Omaha is going through a period of favorable supply trends, resulting in improvements in multifamily fundamentals.

CBRE's multifamily report shows that deliveries were nonexistent in the first quarter. This came as rents increased by 0.9 percent from the previous three months and 2.1 percent year-over-year to reach $1,300 per unit.

"By submarket, the highest average rent is $1,587 per unit in the Southwest submarket. By age, properties built between 2010 and 2025 represent the highest rent with an average rent of $1,499 per unit," CBRE said.

Vacancy was a little more of mix bag, depending on how you look at it, meanwhile. Quarterly, the rate fell by 30 basis points to eight percent. Yet, year-over-year, the category spiked by over two percentage points.

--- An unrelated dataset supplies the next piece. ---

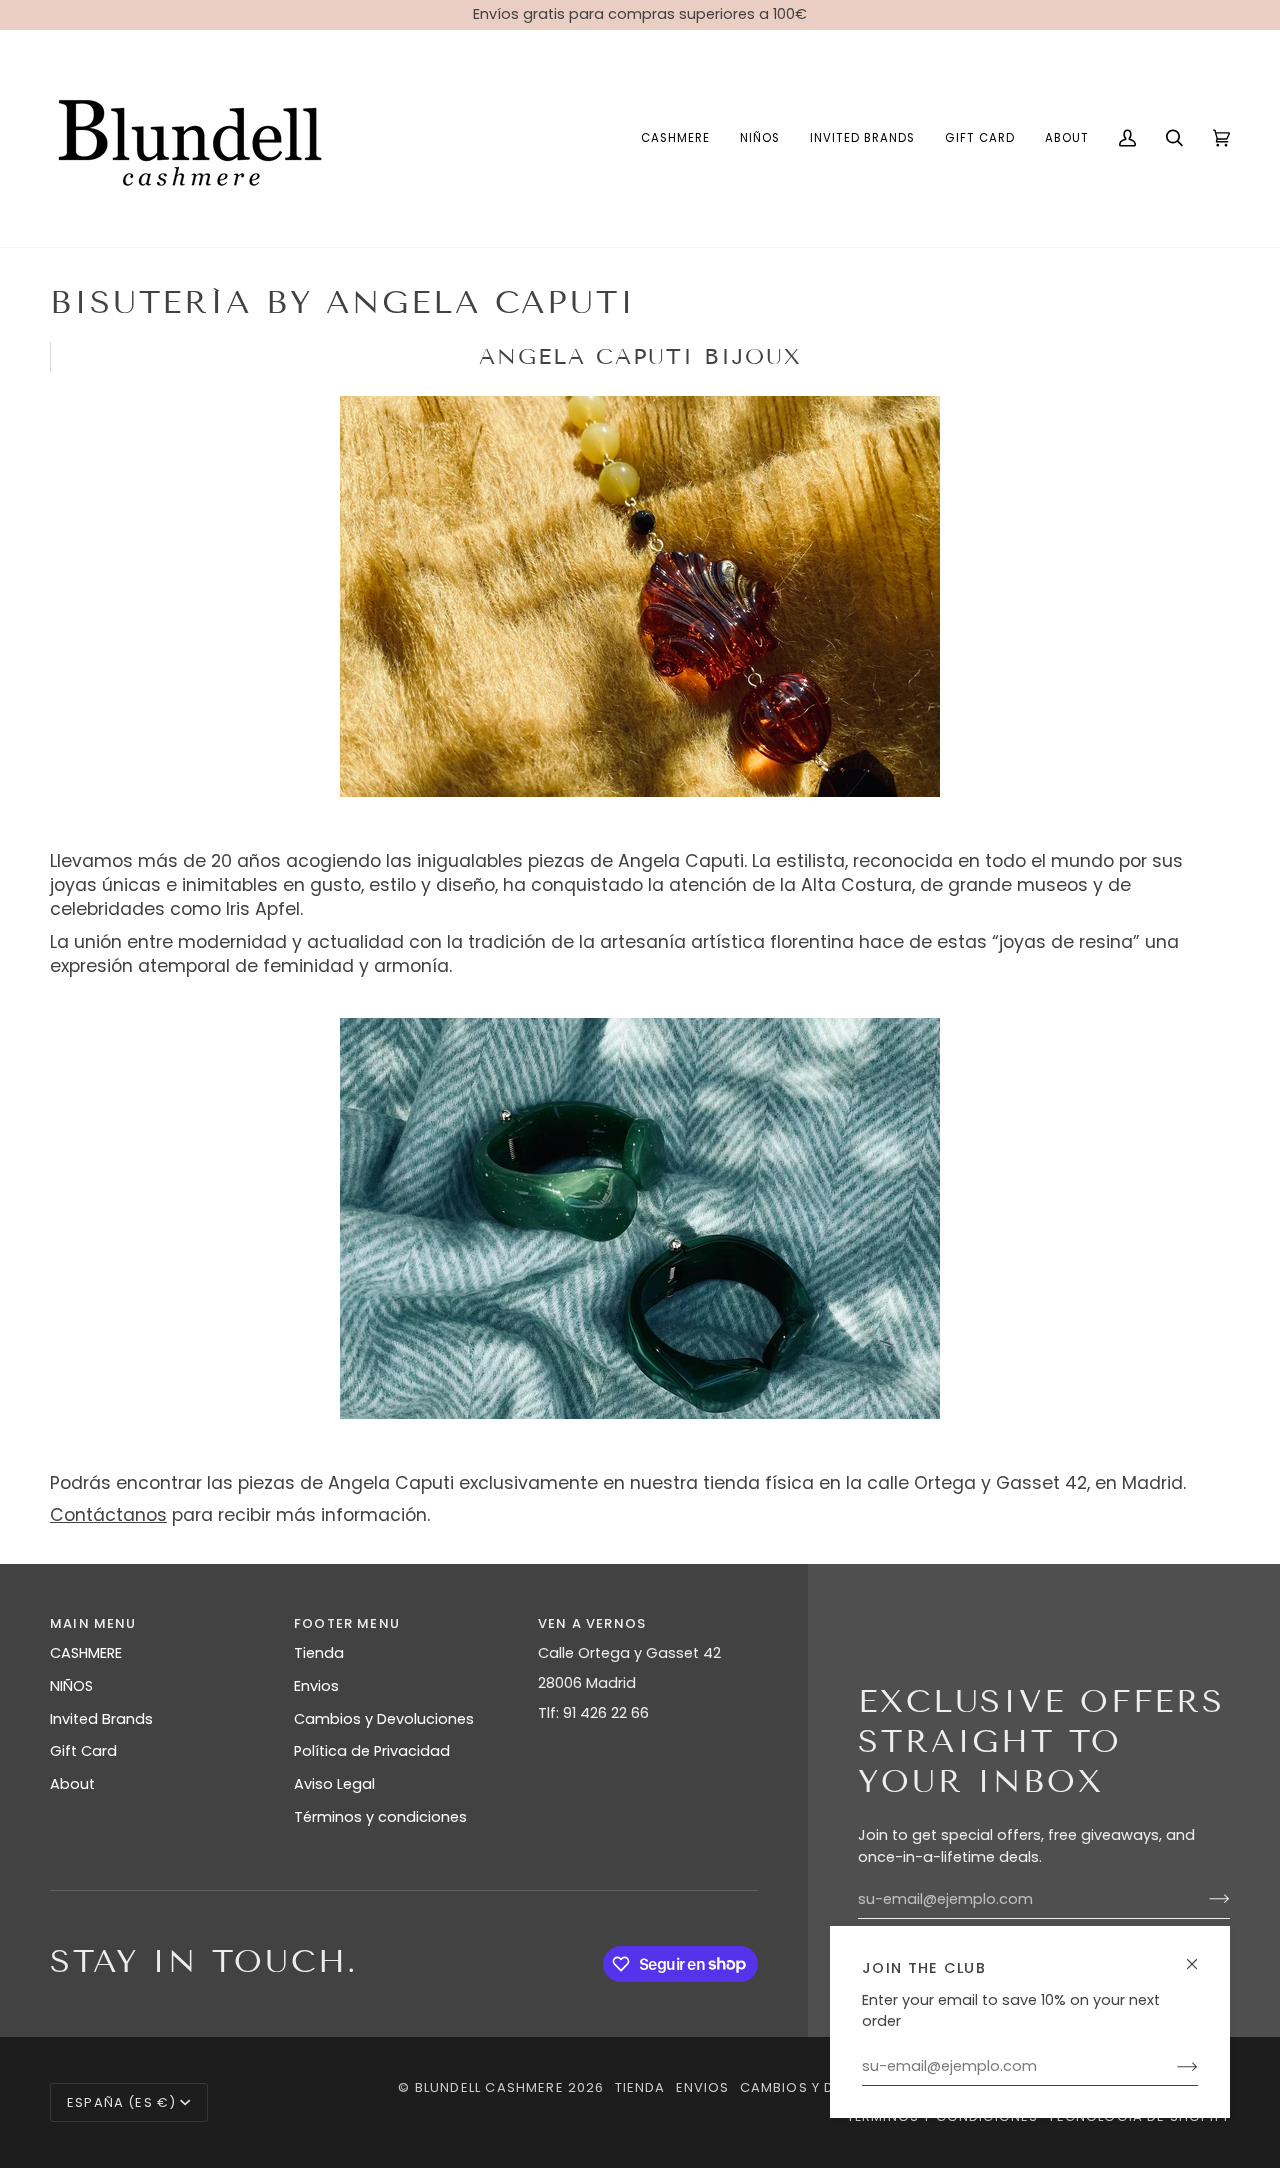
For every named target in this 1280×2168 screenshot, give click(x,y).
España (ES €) (121, 2102)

While no deliveries occurred in the first quarter — that could change in the short-term. According to CBRE, another 22 properties across 3,477 units are under construction, with most of the active pipeline concentrated in the Downtown and the Central submarkets of Omaha, with 30.6 percent and 27.3 percent, respectively.

In the second quarter, CBRE estimates that two multifamily projects will hit the market, during the second quarter including 307-unit Thread Apartments in Sarpy East and 289-unit Heartland Flat in Suburban Lincoln. That is projected to be followed by 295-unit Broadmoor at Heartwood in the Southwest and 203-unit Cherry Creek Village I in the North/Northwest, in the third quarter.

The two largest multifamily sales in the first quarter in Omaha included 240-unit The Apex at Twin Creek and 204-unit Latitude 4, which traded for $44.20 million and $38.50 million, respectively. The rest of the sales were seven figures or less, led by Deerfield Apartments, which sold for $7.45 million.